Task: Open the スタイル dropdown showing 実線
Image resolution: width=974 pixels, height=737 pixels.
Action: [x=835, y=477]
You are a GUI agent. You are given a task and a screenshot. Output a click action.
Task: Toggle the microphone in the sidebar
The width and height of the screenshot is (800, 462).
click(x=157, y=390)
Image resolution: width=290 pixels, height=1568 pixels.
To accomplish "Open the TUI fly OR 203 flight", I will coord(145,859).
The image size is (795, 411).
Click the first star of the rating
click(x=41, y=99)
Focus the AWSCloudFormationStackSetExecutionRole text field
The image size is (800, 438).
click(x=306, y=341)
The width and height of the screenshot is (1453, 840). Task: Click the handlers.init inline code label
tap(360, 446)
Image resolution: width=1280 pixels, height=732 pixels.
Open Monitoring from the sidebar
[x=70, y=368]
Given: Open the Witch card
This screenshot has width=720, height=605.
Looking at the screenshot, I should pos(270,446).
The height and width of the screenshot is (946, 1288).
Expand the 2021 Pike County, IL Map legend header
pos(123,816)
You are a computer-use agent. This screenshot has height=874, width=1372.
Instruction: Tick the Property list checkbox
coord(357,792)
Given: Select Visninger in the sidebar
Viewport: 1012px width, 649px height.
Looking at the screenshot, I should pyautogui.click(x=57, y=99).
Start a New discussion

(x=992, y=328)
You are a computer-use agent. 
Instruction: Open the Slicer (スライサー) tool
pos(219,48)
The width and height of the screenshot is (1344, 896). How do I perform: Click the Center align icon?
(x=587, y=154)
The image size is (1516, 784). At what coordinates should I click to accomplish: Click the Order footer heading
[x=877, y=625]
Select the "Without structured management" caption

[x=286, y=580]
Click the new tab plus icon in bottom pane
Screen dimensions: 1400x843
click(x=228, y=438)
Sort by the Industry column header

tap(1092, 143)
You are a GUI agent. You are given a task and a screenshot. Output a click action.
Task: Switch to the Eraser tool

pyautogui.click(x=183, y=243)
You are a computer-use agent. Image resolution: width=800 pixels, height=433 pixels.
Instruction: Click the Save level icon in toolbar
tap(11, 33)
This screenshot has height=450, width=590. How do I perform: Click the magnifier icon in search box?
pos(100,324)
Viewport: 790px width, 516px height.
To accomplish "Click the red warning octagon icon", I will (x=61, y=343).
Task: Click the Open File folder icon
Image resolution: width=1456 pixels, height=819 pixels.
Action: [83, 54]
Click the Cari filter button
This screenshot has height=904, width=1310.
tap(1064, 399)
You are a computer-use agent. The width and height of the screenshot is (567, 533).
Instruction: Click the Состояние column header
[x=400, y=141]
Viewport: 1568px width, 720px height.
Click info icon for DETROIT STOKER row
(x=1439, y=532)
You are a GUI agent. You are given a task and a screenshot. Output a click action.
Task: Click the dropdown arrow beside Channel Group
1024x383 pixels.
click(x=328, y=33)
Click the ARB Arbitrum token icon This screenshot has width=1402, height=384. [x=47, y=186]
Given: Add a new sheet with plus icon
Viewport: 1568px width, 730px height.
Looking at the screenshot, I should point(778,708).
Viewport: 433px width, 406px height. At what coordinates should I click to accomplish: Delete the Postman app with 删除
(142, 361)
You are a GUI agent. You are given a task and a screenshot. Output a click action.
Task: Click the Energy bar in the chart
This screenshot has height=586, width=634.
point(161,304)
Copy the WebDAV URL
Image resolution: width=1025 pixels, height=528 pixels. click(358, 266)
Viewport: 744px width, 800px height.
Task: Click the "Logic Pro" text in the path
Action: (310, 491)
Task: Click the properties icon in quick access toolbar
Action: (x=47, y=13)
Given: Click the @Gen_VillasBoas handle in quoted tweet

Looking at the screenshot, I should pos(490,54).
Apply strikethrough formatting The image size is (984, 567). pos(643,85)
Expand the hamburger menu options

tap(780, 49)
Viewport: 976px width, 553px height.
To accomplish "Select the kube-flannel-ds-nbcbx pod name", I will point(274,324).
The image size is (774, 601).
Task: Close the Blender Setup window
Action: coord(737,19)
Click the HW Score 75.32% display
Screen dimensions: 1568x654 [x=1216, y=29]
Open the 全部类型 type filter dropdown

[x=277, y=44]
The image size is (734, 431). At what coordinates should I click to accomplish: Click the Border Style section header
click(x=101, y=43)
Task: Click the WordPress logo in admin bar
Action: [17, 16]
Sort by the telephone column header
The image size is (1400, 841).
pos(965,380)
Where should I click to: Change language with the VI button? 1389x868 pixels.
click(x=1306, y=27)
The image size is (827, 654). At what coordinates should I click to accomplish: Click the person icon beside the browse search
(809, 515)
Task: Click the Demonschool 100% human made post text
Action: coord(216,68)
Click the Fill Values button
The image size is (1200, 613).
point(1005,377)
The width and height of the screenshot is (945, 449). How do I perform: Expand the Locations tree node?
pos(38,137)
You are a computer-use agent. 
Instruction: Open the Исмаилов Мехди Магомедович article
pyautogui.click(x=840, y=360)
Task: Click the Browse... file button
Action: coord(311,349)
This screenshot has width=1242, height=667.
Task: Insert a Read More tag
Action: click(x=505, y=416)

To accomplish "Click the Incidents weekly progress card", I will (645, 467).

Request: Reproduce the material above line for line, changing nothing.

Exercise answer:
Task: Open the スタイル dropdown showing 実線
Image resolution: width=974 pixels, height=737 pixels.
Action: [x=835, y=477]
You are a GUI agent. You are given a task and a screenshot. Output a click action.
Task: Toggle the microphone in the sidebar
The width and height of the screenshot is (800, 462).
click(x=157, y=390)
Image resolution: width=290 pixels, height=1568 pixels.
To accomplish "Open the TUI fly OR 203 flight", I will coord(145,859).
The image size is (795, 411).
Click the first star of the rating
click(x=41, y=99)
Focus the AWSCloudFormationStackSetExecutionRole text field
The image size is (800, 438).
click(x=306, y=341)
The width and height of the screenshot is (1453, 840). Task: Click the handlers.init inline code label
tap(360, 446)
Image resolution: width=1280 pixels, height=732 pixels.
Open Monitoring from the sidebar
[x=70, y=368]
Given: Open the Witch card
This screenshot has width=720, height=605.
Looking at the screenshot, I should pos(270,446).
The height and width of the screenshot is (946, 1288).
Expand the 2021 Pike County, IL Map legend header
pos(123,816)
You are a computer-use agent. This screenshot has height=874, width=1372.
Instruction: Tick the Property list checkbox
coord(357,792)
Given: Select Visninger in the sidebar
Viewport: 1012px width, 649px height.
Looking at the screenshot, I should pyautogui.click(x=57, y=99).
Start a New discussion

(x=992, y=328)
You are a computer-use agent. 
Instruction: Open the Slicer (スライサー) tool
pos(219,48)
The width and height of the screenshot is (1344, 896). How do I perform: Click the Center align icon?
(x=587, y=154)
The image size is (1516, 784). At what coordinates should I click to accomplish: Click the Order footer heading
[x=877, y=625]
Select the "Without structured management" caption

[x=286, y=580]
Click the new tab plus icon in bottom pane
Screen dimensions: 1400x843
click(x=228, y=438)
Sort by the Industry column header

tap(1092, 143)
You are a GUI agent. You are given a task and a screenshot. Output a click action.
Task: Switch to the Eraser tool

pyautogui.click(x=183, y=243)
You are a computer-use agent. Image resolution: width=800 pixels, height=433 pixels.
Instruction: Click the Save level icon in toolbar
tap(11, 33)
This screenshot has height=450, width=590. How do I perform: Click the magnifier icon in search box?
pos(100,324)
Viewport: 790px width, 516px height.
To accomplish "Click the red warning octagon icon", I will (x=61, y=343).
Task: Click the Open File folder icon
Image resolution: width=1456 pixels, height=819 pixels.
Action: [83, 54]
Click the Cari filter button
This screenshot has height=904, width=1310.
tap(1064, 399)
You are a computer-use agent. The width and height of the screenshot is (567, 533).
Instruction: Click the Состояние column header
[x=400, y=141]
Viewport: 1568px width, 720px height.
Click info icon for DETROIT STOKER row
(x=1439, y=532)
You are a GUI agent. You are given a task and a screenshot. Output a click action.
Task: Click the dropdown arrow beside Channel Group
1024x383 pixels.
click(x=328, y=33)
Click the ARB Arbitrum token icon This screenshot has width=1402, height=384. [x=47, y=186]
Given: Add a new sheet with plus icon
Viewport: 1568px width, 730px height.
Looking at the screenshot, I should point(778,708).
Viewport: 433px width, 406px height. At what coordinates should I click to accomplish: Delete the Postman app with 删除
(142, 361)
You are a GUI agent. You are given a task and a screenshot. Output a click action.
Task: Click the Energy bar in the chart
This screenshot has height=586, width=634.
point(161,304)
Copy the WebDAV URL
Image resolution: width=1025 pixels, height=528 pixels. click(358, 266)
Viewport: 744px width, 800px height.
Task: Click the "Logic Pro" text in the path
Action: (310, 491)
Task: Click the properties icon in quick access toolbar
Action: (x=47, y=13)
Given: Click the @Gen_VillasBoas handle in quoted tweet

Looking at the screenshot, I should pos(490,54).
Apply strikethrough formatting The image size is (984, 567). pos(643,85)
Expand the hamburger menu options

tap(780, 49)
Viewport: 976px width, 553px height.
To accomplish "Select the kube-flannel-ds-nbcbx pod name", I will point(274,324).
The image size is (774, 601).
Task: Close the Blender Setup window
Action: coord(737,19)
Click the HW Score 75.32% display
Screen dimensions: 1568x654 [x=1216, y=29]
Open the 全部类型 type filter dropdown

[x=277, y=44]
The image size is (734, 431). At what coordinates should I click to accomplish: Click the Border Style section header
click(x=101, y=43)
Task: Click the WordPress logo in admin bar
Action: [17, 16]
Sort by the telephone column header
The image size is (1400, 841).
pos(965,380)
Where should I click to: Change language with the VI button? 1389x868 pixels.
click(x=1306, y=27)
The image size is (827, 654). At what coordinates should I click to accomplish: Click the person icon beside the browse search
(809, 515)
Task: Click the Demonschool 100% human made post text
Action: coord(216,68)
Click the Fill Values button
The image size is (1200, 613).
point(1005,377)
The width and height of the screenshot is (945, 449). How do I perform: Expand the Locations tree node?
pos(38,137)
You are a computer-use agent. 
Instruction: Open the Исмаилов Мехди Магомедович article
pyautogui.click(x=840, y=360)
Task: Click the Browse... file button
Action: coord(311,349)
This screenshot has width=1242, height=667.
Task: Insert a Read More tag
Action: click(x=505, y=416)

To accomplish "Click the Incidents weekly progress card", I will (645, 467).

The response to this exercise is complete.